TO DO:
The full data, repeated exactly, is the only answer needed.

EXERCISE INPUT:
+ + + + +

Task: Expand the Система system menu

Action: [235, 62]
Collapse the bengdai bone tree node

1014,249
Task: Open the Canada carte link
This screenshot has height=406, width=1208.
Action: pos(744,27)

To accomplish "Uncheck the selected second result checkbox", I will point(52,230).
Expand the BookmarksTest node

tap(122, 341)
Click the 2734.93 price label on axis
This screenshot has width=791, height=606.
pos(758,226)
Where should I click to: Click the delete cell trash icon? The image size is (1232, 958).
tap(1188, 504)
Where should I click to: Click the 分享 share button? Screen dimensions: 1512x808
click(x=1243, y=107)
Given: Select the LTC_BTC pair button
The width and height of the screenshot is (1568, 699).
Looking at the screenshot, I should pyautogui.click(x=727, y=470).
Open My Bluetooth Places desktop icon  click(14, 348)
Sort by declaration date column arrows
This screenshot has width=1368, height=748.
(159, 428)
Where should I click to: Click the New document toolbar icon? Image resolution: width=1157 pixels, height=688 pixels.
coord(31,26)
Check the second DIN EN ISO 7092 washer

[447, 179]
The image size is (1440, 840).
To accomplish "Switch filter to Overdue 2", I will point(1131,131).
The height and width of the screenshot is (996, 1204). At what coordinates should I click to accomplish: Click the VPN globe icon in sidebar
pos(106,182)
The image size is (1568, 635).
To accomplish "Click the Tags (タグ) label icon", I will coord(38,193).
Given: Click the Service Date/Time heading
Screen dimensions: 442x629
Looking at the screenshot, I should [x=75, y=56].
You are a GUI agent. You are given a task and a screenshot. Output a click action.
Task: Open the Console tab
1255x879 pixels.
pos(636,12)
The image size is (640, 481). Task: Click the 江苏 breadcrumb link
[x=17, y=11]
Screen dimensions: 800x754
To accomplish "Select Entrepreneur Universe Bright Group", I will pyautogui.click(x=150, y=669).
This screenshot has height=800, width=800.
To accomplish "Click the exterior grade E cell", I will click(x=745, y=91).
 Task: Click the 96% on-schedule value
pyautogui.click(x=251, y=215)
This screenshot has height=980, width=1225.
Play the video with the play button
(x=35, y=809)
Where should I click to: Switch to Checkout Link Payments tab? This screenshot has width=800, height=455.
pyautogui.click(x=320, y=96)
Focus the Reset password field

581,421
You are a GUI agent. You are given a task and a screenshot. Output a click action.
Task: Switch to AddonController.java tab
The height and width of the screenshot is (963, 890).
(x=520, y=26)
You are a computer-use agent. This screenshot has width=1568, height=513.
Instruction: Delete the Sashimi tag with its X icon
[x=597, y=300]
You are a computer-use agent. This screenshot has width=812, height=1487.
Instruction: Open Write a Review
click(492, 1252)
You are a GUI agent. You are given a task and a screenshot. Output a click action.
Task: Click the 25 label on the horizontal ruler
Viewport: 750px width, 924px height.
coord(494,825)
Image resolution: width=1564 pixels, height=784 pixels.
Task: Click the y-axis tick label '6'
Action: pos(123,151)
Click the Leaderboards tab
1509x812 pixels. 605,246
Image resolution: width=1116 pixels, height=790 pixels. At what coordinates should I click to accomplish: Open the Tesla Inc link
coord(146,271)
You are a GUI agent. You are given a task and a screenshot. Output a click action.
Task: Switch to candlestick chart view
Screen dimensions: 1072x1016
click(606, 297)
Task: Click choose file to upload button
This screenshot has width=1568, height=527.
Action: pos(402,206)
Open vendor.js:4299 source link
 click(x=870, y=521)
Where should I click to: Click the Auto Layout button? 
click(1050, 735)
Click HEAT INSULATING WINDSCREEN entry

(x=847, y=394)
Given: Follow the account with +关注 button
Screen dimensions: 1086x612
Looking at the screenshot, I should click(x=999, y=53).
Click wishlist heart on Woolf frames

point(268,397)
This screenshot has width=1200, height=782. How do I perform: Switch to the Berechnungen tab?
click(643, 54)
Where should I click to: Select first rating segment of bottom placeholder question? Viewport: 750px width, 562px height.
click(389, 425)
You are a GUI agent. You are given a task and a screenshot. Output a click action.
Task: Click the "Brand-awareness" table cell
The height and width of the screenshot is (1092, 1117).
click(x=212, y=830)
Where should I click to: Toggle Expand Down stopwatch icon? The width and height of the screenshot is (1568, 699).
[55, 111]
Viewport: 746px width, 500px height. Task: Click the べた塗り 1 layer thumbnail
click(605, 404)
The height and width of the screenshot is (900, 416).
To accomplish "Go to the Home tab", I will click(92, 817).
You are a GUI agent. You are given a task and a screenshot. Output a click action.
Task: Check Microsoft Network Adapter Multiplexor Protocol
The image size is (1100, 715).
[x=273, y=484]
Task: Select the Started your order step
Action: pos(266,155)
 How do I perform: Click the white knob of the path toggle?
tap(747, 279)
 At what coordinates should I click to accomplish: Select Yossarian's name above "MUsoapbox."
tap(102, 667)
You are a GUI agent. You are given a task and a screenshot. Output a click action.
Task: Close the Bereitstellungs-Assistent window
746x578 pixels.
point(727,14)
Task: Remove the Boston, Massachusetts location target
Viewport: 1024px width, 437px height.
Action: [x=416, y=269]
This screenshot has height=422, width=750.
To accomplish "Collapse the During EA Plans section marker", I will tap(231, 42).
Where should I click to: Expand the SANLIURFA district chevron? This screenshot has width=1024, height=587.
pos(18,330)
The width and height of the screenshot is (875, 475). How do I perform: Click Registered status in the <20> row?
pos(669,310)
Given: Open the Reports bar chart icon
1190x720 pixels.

+ + + + +

RESULT FOR THIS TASK:
Task: Expand the Система system menu

Action: [235, 62]
Collapse the bengdai bone tree node

1014,249
Task: Open the Canada carte link
This screenshot has height=406, width=1208.
Action: pos(744,27)

To accomplish "Uncheck the selected second result checkbox", I will point(52,230).
Expand the BookmarksTest node

tap(122, 341)
Click the 2734.93 price label on axis
This screenshot has width=791, height=606.
pos(758,226)
Where should I click to: Click the delete cell trash icon? The image size is (1232, 958).
tap(1188, 504)
Where should I click to: Click the 分享 share button? Screen dimensions: 1512x808
click(x=1243, y=107)
Given: Select the LTC_BTC pair button
The width and height of the screenshot is (1568, 699).
Looking at the screenshot, I should pyautogui.click(x=727, y=470).
Open My Bluetooth Places desktop icon  click(14, 348)
Sort by declaration date column arrows
This screenshot has width=1368, height=748.
(159, 428)
Where should I click to: Click the New document toolbar icon? Image resolution: width=1157 pixels, height=688 pixels.
coord(31,26)
Check the second DIN EN ISO 7092 washer

[447, 179]
The image size is (1440, 840).
To accomplish "Switch filter to Overdue 2", I will point(1131,131).
The height and width of the screenshot is (996, 1204). At what coordinates should I click to accomplish: Click the VPN globe icon in sidebar
pos(106,182)
The image size is (1568, 635).
To accomplish "Click the Tags (タグ) label icon", I will coord(38,193).
Given: Click the Service Date/Time heading
Screen dimensions: 442x629
Looking at the screenshot, I should [x=75, y=56].
You are a GUI agent. You are given a task and a screenshot. Output a click action.
Task: Open the Console tab
1255x879 pixels.
pos(636,12)
The image size is (640, 481). Task: Click the 江苏 breadcrumb link
[x=17, y=11]
Screen dimensions: 800x754
To accomplish "Select Entrepreneur Universe Bright Group", I will pyautogui.click(x=150, y=669).
This screenshot has height=800, width=800.
To accomplish "Click the exterior grade E cell", I will click(x=745, y=91).
 Task: Click the 96% on-schedule value
pyautogui.click(x=251, y=215)
This screenshot has height=980, width=1225.
Play the video with the play button
(x=35, y=809)
Where should I click to: Switch to Checkout Link Payments tab? This screenshot has width=800, height=455.
pyautogui.click(x=320, y=96)
Focus the Reset password field

581,421
You are a GUI agent. You are given a task and a screenshot. Output a click action.
Task: Switch to AddonController.java tab
The height and width of the screenshot is (963, 890).
(x=520, y=26)
You are a computer-use agent. This screenshot has width=1568, height=513.
Instruction: Delete the Sashimi tag with its X icon
[x=597, y=300]
You are a computer-use agent. This screenshot has width=812, height=1487.
Instruction: Open Write a Review
click(492, 1252)
You are a GUI agent. You are given a task and a screenshot. Output a click action.
Task: Click the 25 label on the horizontal ruler
Viewport: 750px width, 924px height.
coord(494,825)
Image resolution: width=1564 pixels, height=784 pixels.
Task: Click the y-axis tick label '6'
Action: pos(123,151)
Click the Leaderboards tab
1509x812 pixels. 605,246
Image resolution: width=1116 pixels, height=790 pixels. At what coordinates should I click to accomplish: Open the Tesla Inc link
coord(146,271)
You are a GUI agent. You are given a task and a screenshot. Output a click action.
Task: Switch to candlestick chart view
Screen dimensions: 1072x1016
click(606, 297)
Task: Click choose file to upload button
This screenshot has width=1568, height=527.
Action: pos(402,206)
Open vendor.js:4299 source link
 click(x=870, y=521)
Where should I click to: Click the Auto Layout button? 
click(1050, 735)
Click HEAT INSULATING WINDSCREEN entry

(x=847, y=394)
Given: Follow the account with +关注 button
Screen dimensions: 1086x612
Looking at the screenshot, I should click(x=999, y=53).
Click wishlist heart on Woolf frames

point(268,397)
This screenshot has width=1200, height=782. How do I perform: Switch to the Berechnungen tab?
click(643, 54)
Where should I click to: Select first rating segment of bottom placeholder question? Viewport: 750px width, 562px height.
click(389, 425)
You are a GUI agent. You are given a task and a screenshot. Output a click action.
Task: Click the "Brand-awareness" table cell
The height and width of the screenshot is (1092, 1117).
click(x=212, y=830)
Where should I click to: Toggle Expand Down stopwatch icon? The width and height of the screenshot is (1568, 699).
[55, 111]
Viewport: 746px width, 500px height. Task: Click the べた塗り 1 layer thumbnail
click(605, 404)
The height and width of the screenshot is (900, 416).
To accomplish "Go to the Home tab", I will click(92, 817).
You are a GUI agent. You are given a task and a screenshot. Output a click action.
Task: Check Microsoft Network Adapter Multiplexor Protocol
The image size is (1100, 715).
[x=273, y=484]
Task: Select the Started your order step
Action: pos(266,155)
 How do I perform: Click the white knob of the path toggle?
tap(747, 279)
 At what coordinates should I click to accomplish: Select Yossarian's name above "MUsoapbox."
tap(102, 667)
You are a GUI agent. You are given a task and a screenshot. Output a click action.
Task: Close the Bereitstellungs-Assistent window
746x578 pixels.
point(727,14)
Task: Remove the Boston, Massachusetts location target
Viewport: 1024px width, 437px height.
Action: [x=416, y=269]
This screenshot has height=422, width=750.
To accomplish "Collapse the During EA Plans section marker", I will tap(231, 42).
Where should I click to: Expand the SANLIURFA district chevron? This screenshot has width=1024, height=587.
pos(18,330)
The width and height of the screenshot is (875, 475). How do I perform: Click Registered status in the <20> row?
pos(669,310)
Given: Open the Reports bar chart icon
1190x720 pixels.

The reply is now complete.